(Page and screen pointing data)
══════
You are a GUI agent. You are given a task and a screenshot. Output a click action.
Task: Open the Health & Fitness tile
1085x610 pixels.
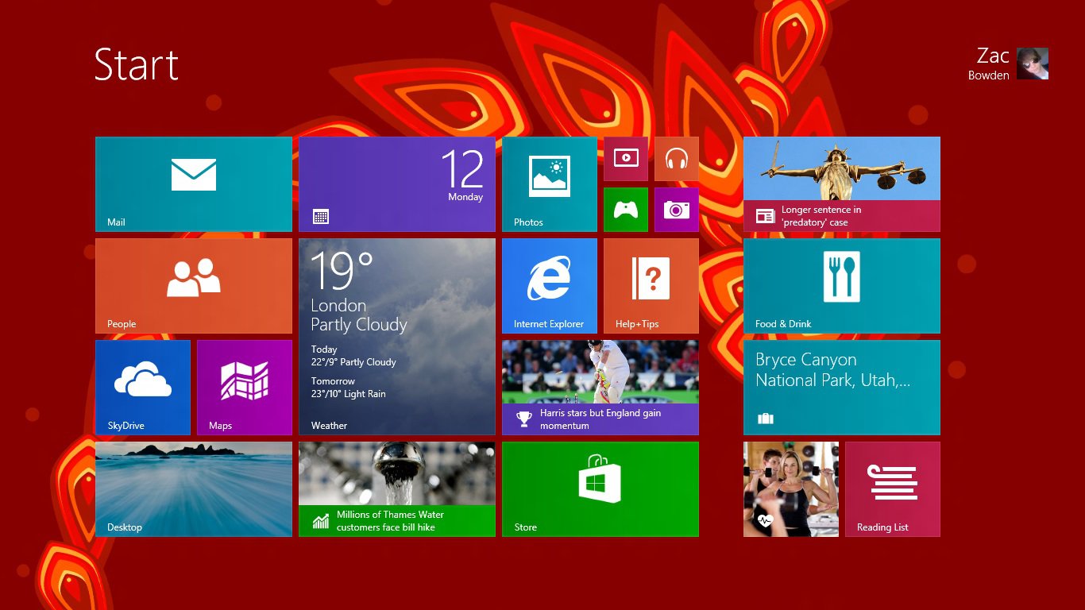click(x=790, y=488)
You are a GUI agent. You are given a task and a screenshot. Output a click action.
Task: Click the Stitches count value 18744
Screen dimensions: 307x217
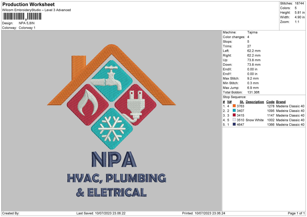[300, 3]
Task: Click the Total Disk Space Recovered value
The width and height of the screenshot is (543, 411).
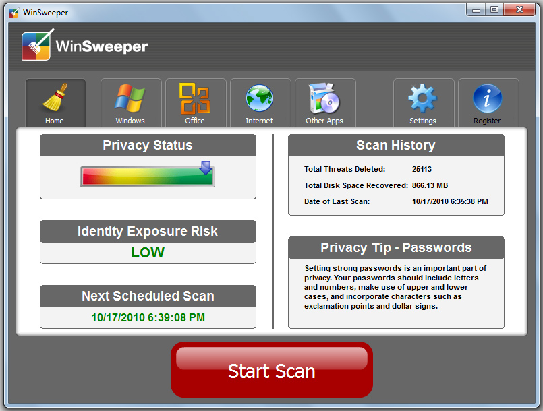Action: point(430,185)
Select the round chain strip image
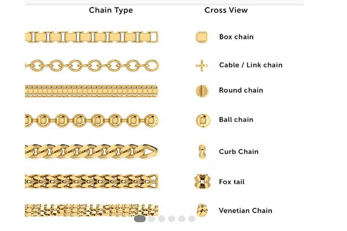The image size is (347, 231). (91, 91)
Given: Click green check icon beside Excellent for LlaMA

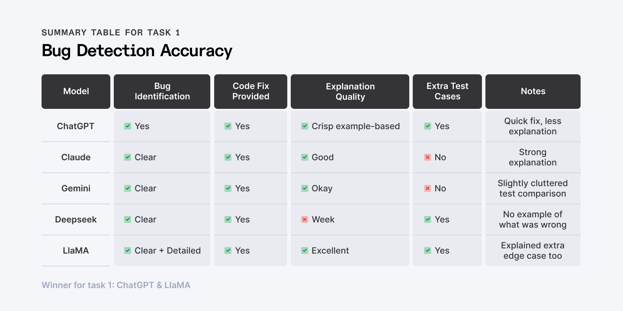Looking at the screenshot, I should 305,251.
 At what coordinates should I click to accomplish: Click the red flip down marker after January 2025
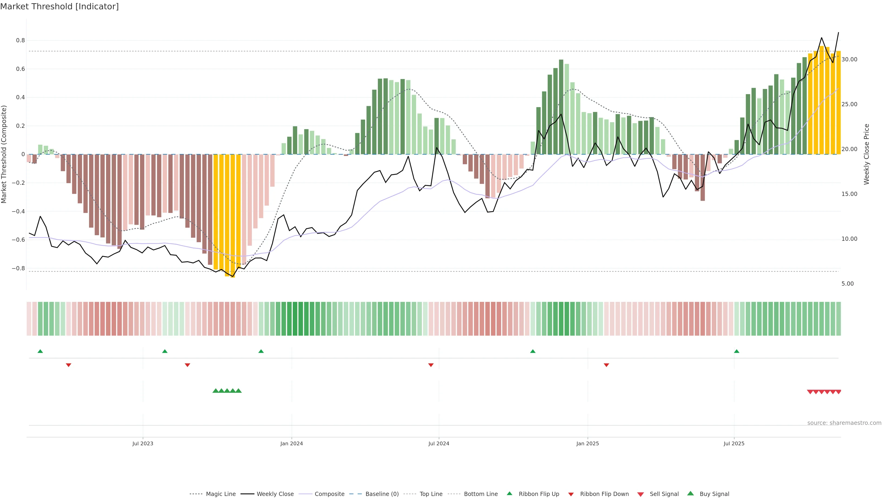click(x=606, y=365)
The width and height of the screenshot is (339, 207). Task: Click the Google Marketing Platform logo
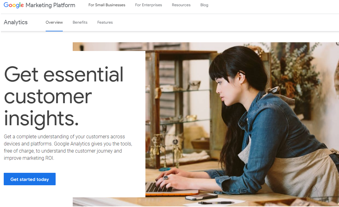(x=39, y=5)
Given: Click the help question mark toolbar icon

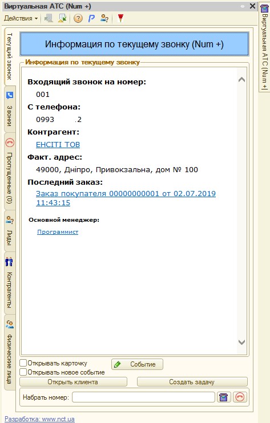Looking at the screenshot, I should click(x=78, y=18).
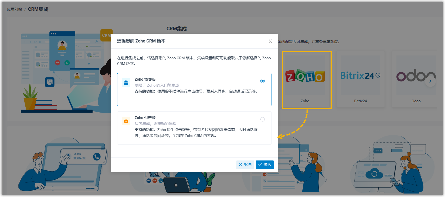The image size is (445, 197).
Task: Select the Zoho 免费版 radio button
Action: [x=262, y=81]
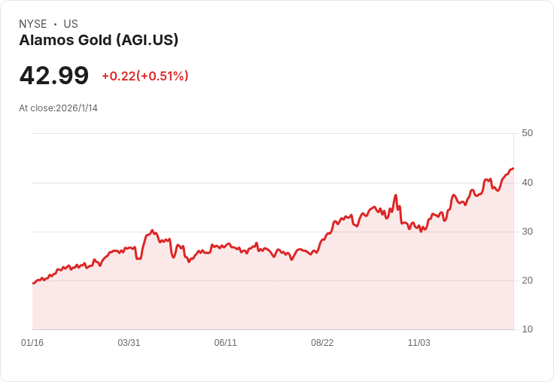Viewport: 554px width, 382px height.
Task: Click the 50 horizontal gridline on the chart
Action: (x=271, y=134)
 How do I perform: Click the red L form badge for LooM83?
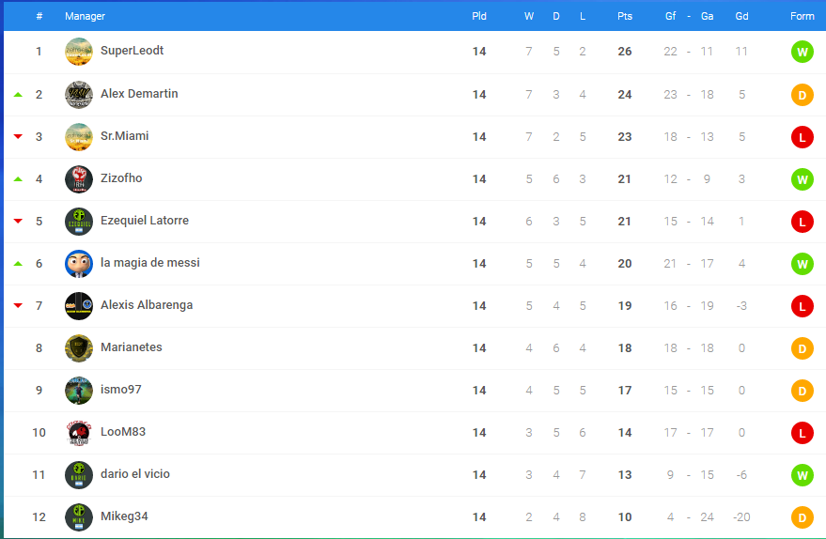pyautogui.click(x=802, y=433)
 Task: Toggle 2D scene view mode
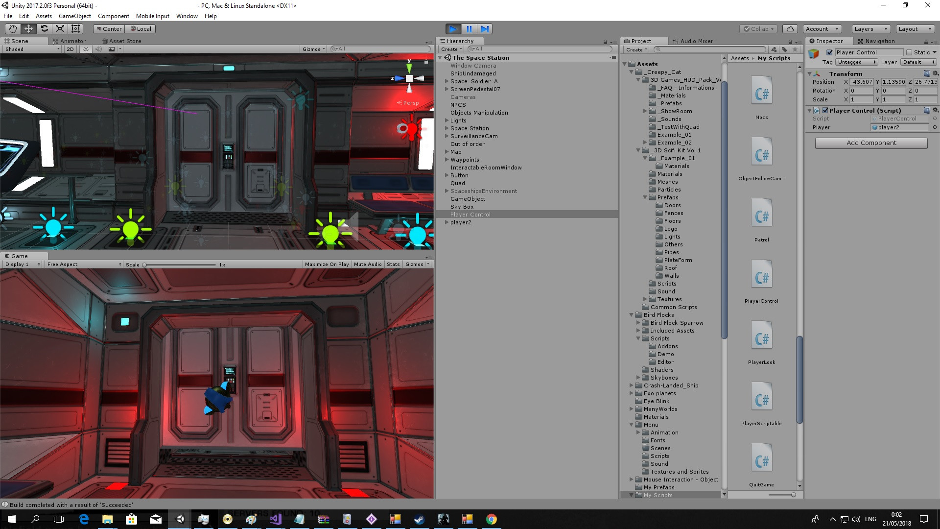click(x=70, y=49)
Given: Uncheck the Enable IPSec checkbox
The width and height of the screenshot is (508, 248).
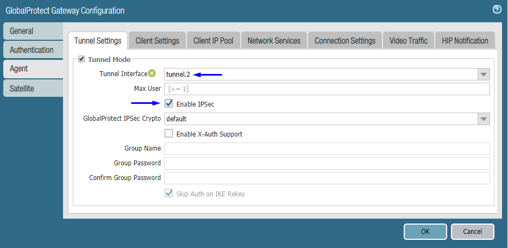Looking at the screenshot, I should [x=169, y=104].
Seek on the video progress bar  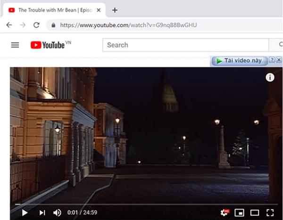(142, 204)
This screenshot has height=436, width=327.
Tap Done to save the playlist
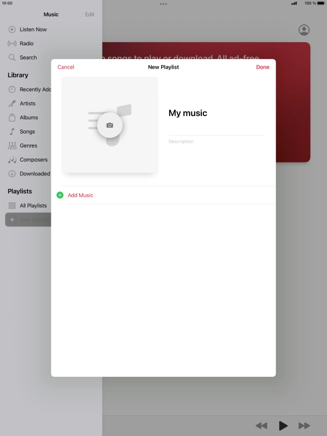coord(263,67)
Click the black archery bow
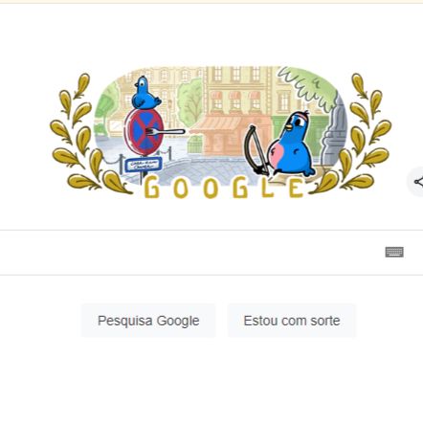The height and width of the screenshot is (423, 423). tap(256, 151)
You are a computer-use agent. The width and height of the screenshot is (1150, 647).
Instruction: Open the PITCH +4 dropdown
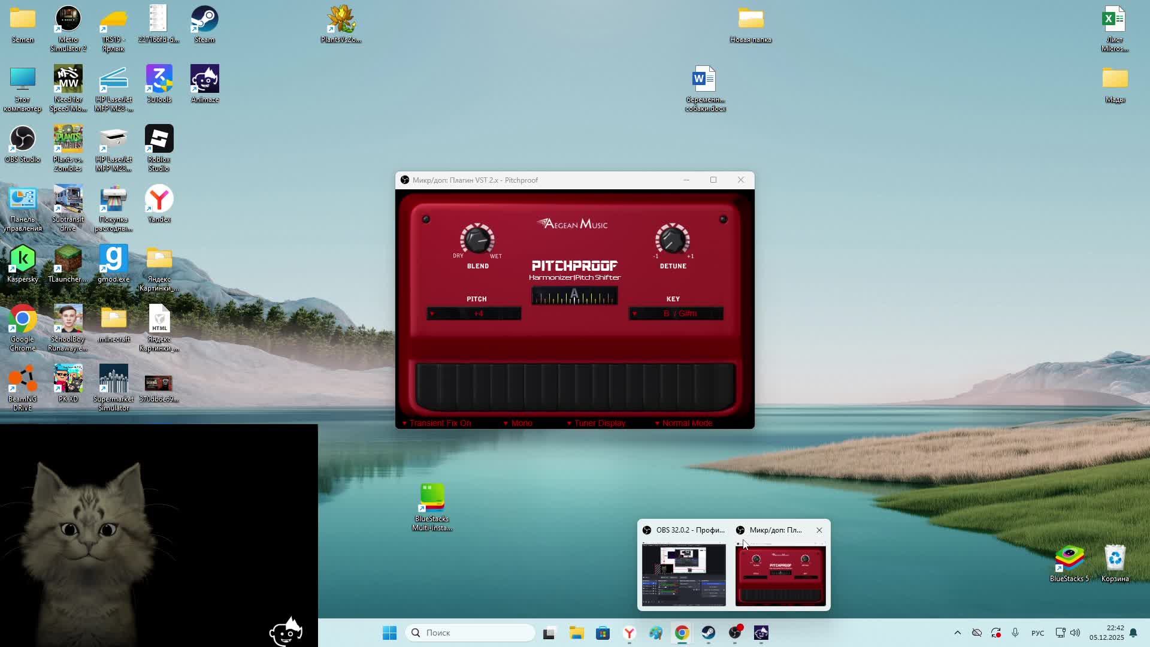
══════
(EXERCISE GOAL): Count how many lines of the listing above contain the word "Open", and reply with only that number.

(WRITTEN RESPONSE): 2